### Quoted text
____
What if you could play the drums with nobody hearing you?
Electronic drums are the answer. You can’t plug headphones into an acoustic set, but you can whack them into an electronic one. Still, you shouldn’t just whip out any headphones to accompany your play — they need to be the best.
The best headphones for electronic drums are the Sony Professional Large Diaphragm Headphone. They have everything you need for great sound and freedom of movement.
The best three electronic drum headphones are as follows:
- Sony MDR7506 Professional Large Diaphragm Headphone
- Vic Firth Stereo Isolation Headphones V2 (SIH2)
- Roland RH-300V Stereo Headphones
These Sony headphones enable you to listen to the most subtle echoes and resonating beats. This is thanks to the neodymium magnets and 40-millimeter drivers in these closed-ear design headphones.
Their sound works equally well with a frequency response of 10 hertz–20 kilohertz. This makes them guaranteed to deliver the sound quality you crave. You can also examine your drumming progress, or compose your rhythms with subtleties only you can hear.
Cushioned cups and a soft headband prevent headaches and earaches. They block out all background noise and lock in the sound of your beats, so you can listen to music undisturbed.
Most wired headphones have short cables, but the 9.8-foot cord guarantees you can move around the room without disconnecting. Plus, the cord isn’t detachable, so there’s no chance you’ll lose it.
The plug is a standard size for most headphone jacks. It also includes a 0.25-inch adapter to plug into amps and instruments with larger inputs.
These headphones let you drown in high-quality sound, and protect you from distraction. They’re fantastic for live recording because of how much sound they block out. You can listen to music, protected from the outside world.
Such bulky headphones look like they’ll block out the sound of your thoughts. The Vic Firth headphones reduce background noise by 25 dB, even when you’re not playing!
____
### Supplied material
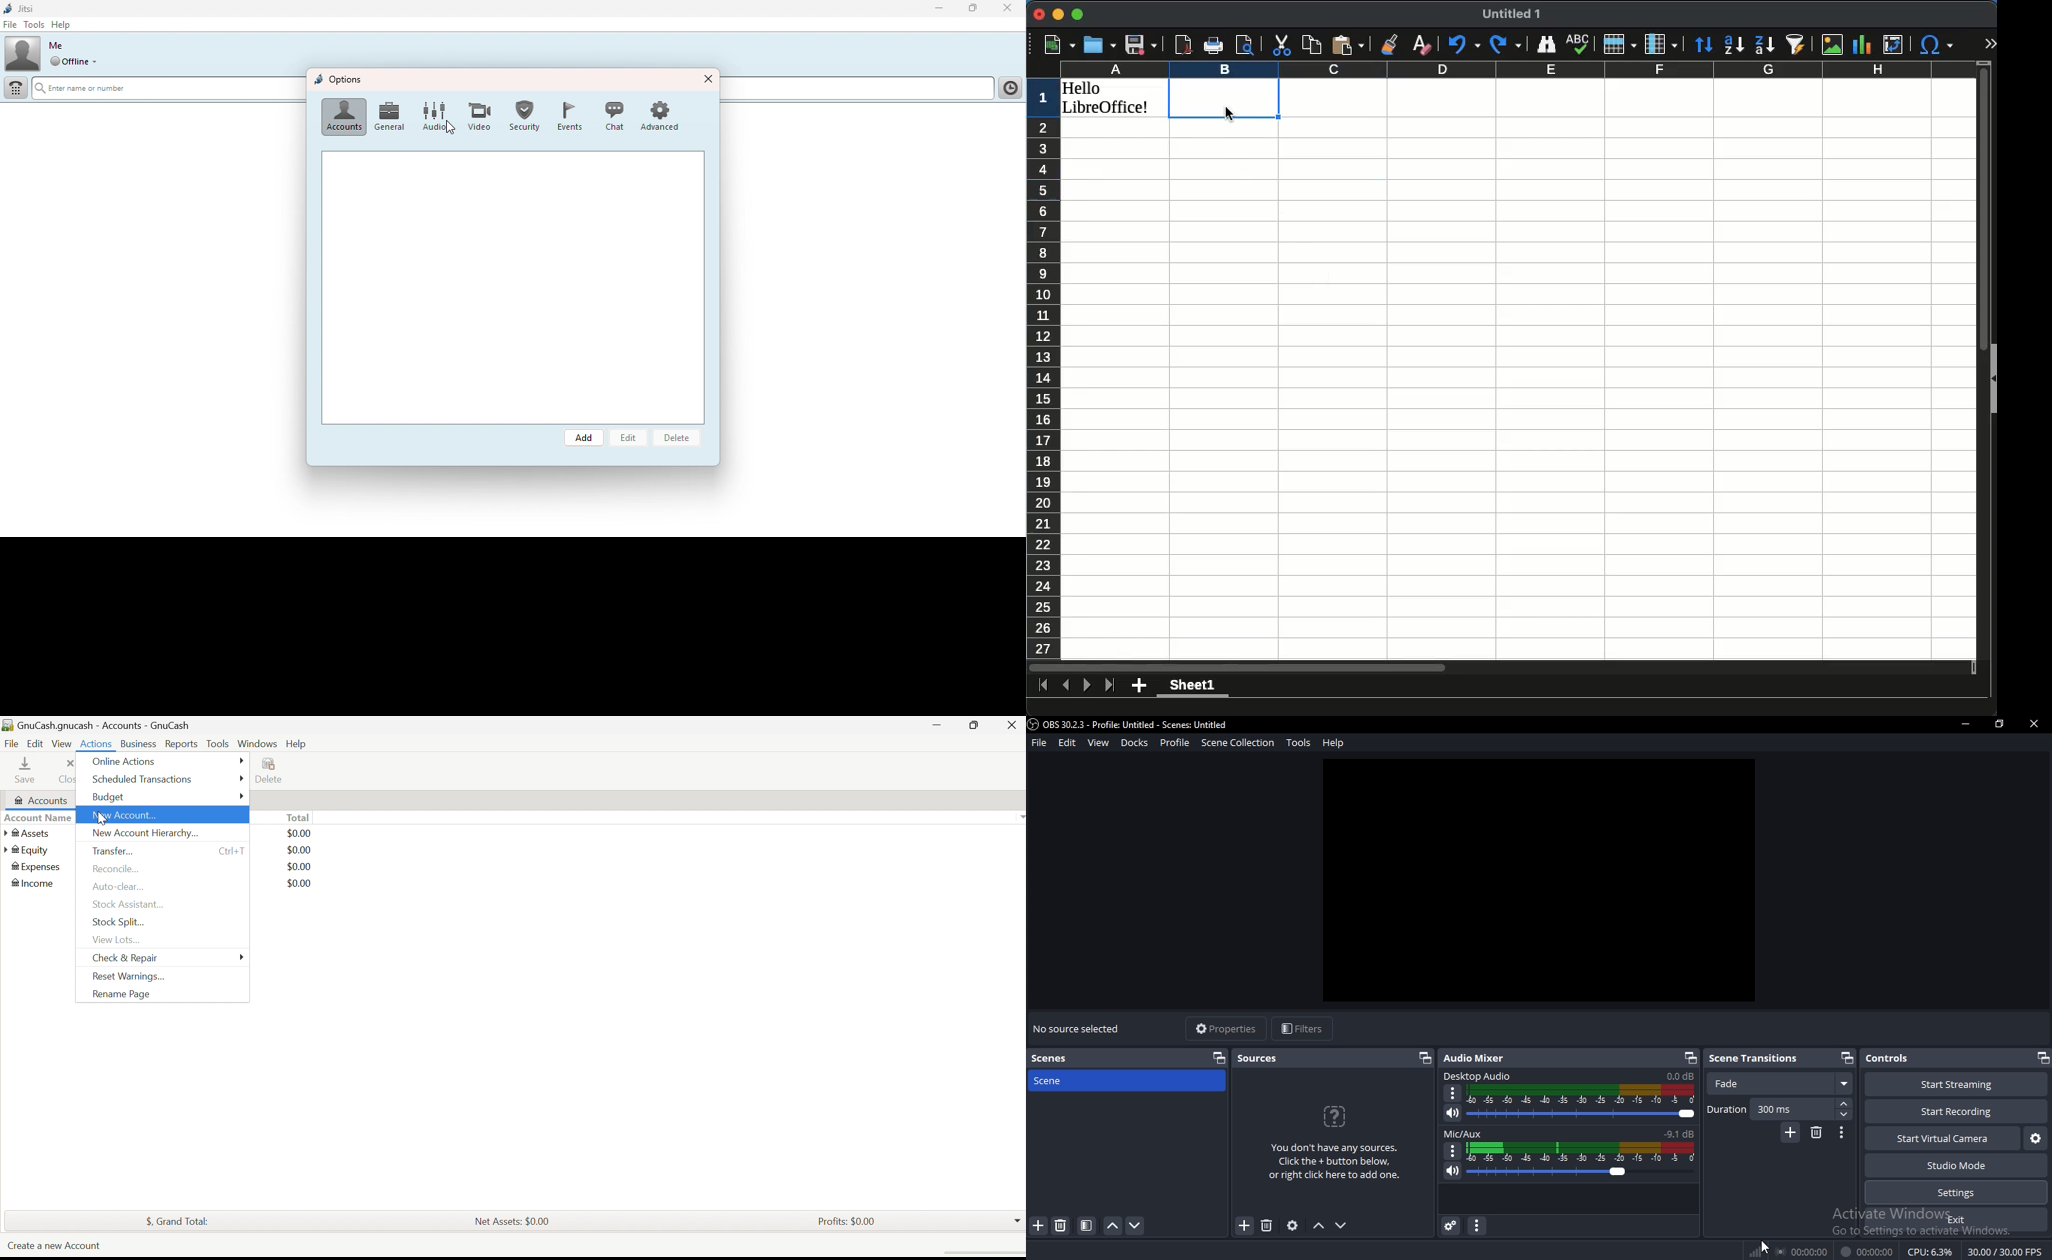  Describe the element at coordinates (1225, 98) in the screenshot. I see `typing formula` at that location.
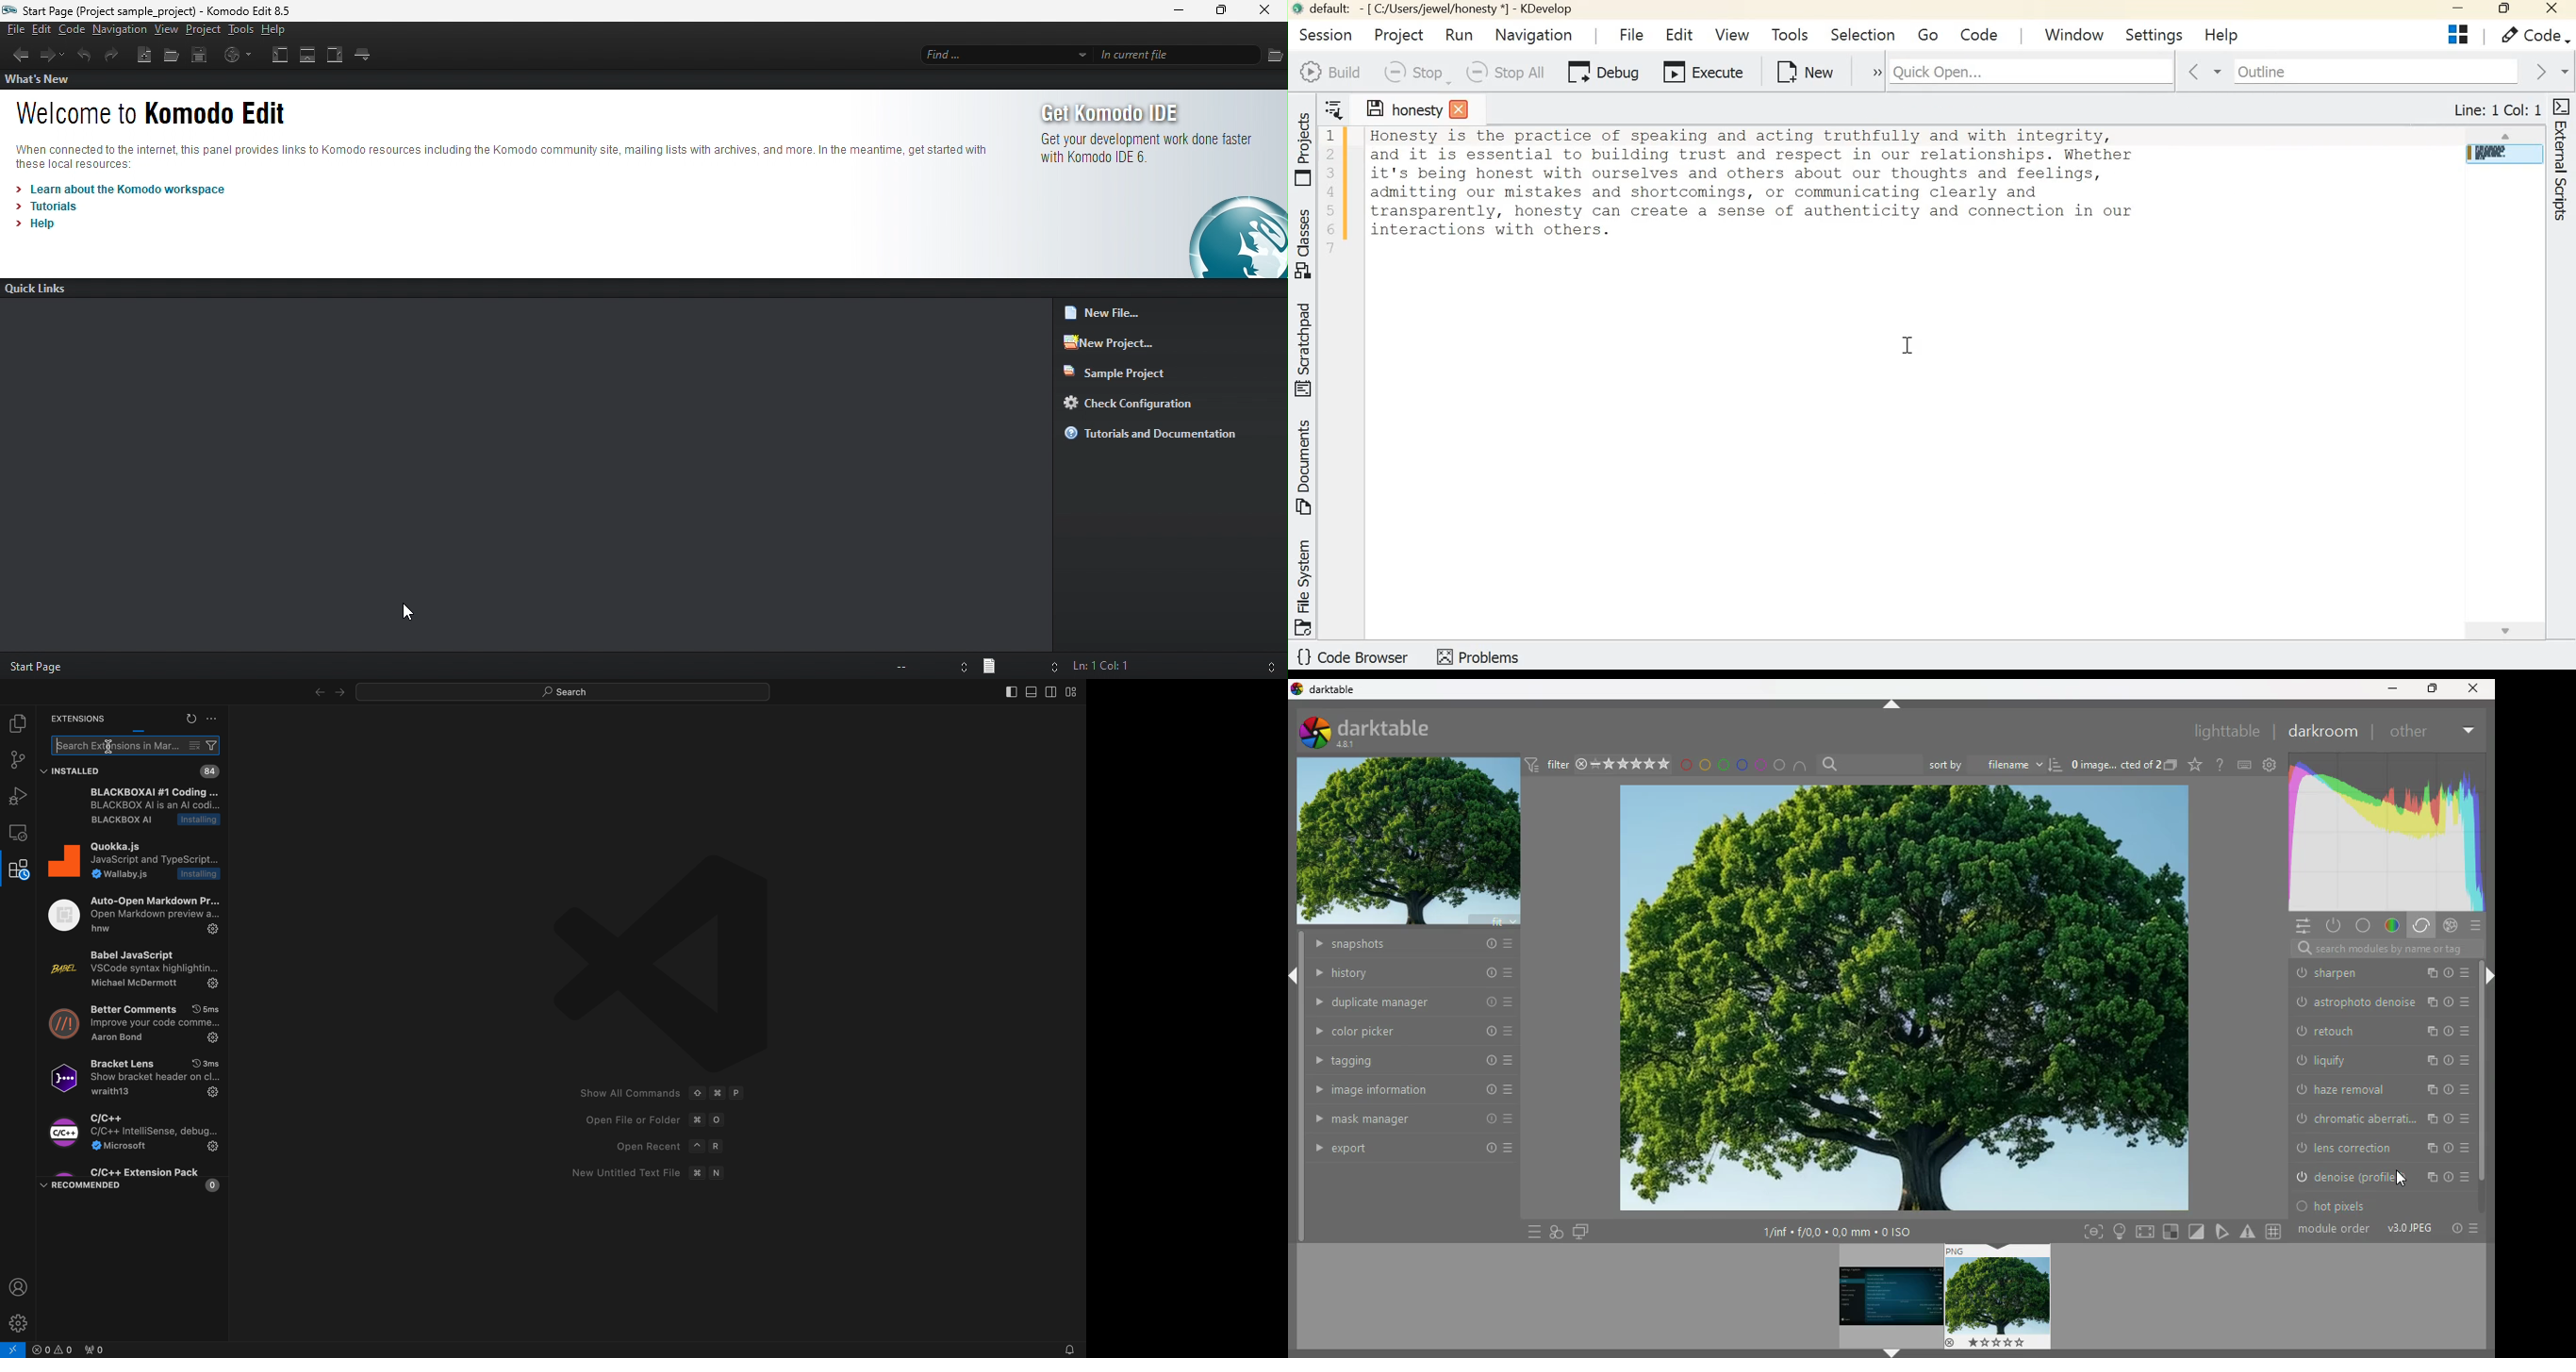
____
### Request
Summarize the guide to headphones for electronic drums in two sentences.

### Final result
Unlike acoustic drums, electronic drums take headphones, and the guide picks the Sony MDR7506 as the best pair, ahead of the Vic Firth SIH2 and the Roland RH-300V. The Sony pair has neodymium magnets, 40-millimeter drivers, a 10 hertz–20 kilohertz frequency response, cushioned cups that block background noise, a 9.8-foot non-detachable cord and a 0.25-inch adapter, while the Vic Firth pair cuts background noise by 25 dB.